_What the task requires_
Please report how many lines of the records below contain the word "provided", giving only the number.

_Records for processing_
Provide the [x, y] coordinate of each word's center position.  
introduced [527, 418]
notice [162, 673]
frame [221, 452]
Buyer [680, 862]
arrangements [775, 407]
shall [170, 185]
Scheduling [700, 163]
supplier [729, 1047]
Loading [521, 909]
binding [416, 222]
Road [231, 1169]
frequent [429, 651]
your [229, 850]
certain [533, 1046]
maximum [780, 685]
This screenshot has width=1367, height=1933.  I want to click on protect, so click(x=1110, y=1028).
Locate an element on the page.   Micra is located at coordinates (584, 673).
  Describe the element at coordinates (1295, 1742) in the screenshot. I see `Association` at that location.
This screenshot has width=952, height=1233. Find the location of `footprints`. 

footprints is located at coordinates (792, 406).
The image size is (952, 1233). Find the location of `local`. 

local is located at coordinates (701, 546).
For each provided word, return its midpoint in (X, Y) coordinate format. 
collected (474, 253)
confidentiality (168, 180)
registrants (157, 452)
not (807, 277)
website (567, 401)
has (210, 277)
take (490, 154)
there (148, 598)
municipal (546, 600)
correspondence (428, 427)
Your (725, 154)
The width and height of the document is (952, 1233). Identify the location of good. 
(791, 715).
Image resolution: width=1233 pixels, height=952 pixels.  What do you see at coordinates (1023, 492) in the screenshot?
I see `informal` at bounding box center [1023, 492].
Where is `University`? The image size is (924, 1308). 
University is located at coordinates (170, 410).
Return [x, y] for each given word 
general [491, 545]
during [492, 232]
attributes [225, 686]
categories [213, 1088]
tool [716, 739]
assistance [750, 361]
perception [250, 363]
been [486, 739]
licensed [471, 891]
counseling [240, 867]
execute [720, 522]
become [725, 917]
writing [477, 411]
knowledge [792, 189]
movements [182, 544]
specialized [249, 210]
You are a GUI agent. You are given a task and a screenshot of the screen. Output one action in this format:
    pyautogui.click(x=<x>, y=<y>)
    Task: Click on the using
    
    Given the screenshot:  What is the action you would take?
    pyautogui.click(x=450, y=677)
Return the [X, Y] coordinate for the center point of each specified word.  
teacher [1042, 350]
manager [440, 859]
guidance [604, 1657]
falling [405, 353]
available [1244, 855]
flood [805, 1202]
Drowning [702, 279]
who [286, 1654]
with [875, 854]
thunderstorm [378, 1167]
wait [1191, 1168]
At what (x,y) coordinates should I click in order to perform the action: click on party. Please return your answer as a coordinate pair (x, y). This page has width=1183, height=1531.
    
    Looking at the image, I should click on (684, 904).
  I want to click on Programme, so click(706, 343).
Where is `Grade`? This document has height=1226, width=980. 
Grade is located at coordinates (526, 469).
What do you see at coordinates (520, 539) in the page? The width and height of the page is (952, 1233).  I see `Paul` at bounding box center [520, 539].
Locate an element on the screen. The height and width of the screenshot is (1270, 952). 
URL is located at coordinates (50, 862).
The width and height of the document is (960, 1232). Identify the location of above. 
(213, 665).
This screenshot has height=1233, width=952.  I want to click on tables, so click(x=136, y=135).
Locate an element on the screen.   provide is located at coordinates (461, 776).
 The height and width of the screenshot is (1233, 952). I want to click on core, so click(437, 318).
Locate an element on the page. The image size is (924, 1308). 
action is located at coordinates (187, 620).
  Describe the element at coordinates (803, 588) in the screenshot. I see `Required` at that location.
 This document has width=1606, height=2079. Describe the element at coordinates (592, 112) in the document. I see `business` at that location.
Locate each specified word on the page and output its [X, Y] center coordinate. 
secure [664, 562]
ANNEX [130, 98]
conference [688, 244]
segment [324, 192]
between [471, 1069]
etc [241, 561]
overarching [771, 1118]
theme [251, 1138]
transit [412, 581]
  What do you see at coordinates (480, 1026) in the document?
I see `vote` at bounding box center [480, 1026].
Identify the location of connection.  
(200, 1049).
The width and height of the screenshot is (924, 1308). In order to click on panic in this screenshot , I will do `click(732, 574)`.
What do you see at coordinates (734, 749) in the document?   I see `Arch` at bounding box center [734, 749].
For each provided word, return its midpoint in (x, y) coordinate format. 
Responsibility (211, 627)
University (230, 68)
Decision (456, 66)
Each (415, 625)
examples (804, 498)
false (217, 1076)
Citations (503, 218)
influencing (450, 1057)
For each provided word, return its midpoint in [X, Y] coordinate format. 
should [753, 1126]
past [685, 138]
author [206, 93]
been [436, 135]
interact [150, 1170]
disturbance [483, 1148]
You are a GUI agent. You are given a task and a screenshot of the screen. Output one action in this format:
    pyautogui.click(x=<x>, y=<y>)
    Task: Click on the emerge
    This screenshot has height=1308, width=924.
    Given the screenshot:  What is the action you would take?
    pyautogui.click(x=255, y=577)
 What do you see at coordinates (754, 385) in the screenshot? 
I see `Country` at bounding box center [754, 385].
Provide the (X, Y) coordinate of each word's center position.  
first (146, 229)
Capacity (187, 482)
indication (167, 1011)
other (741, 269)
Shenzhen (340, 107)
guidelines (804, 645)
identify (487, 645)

_Task response_
3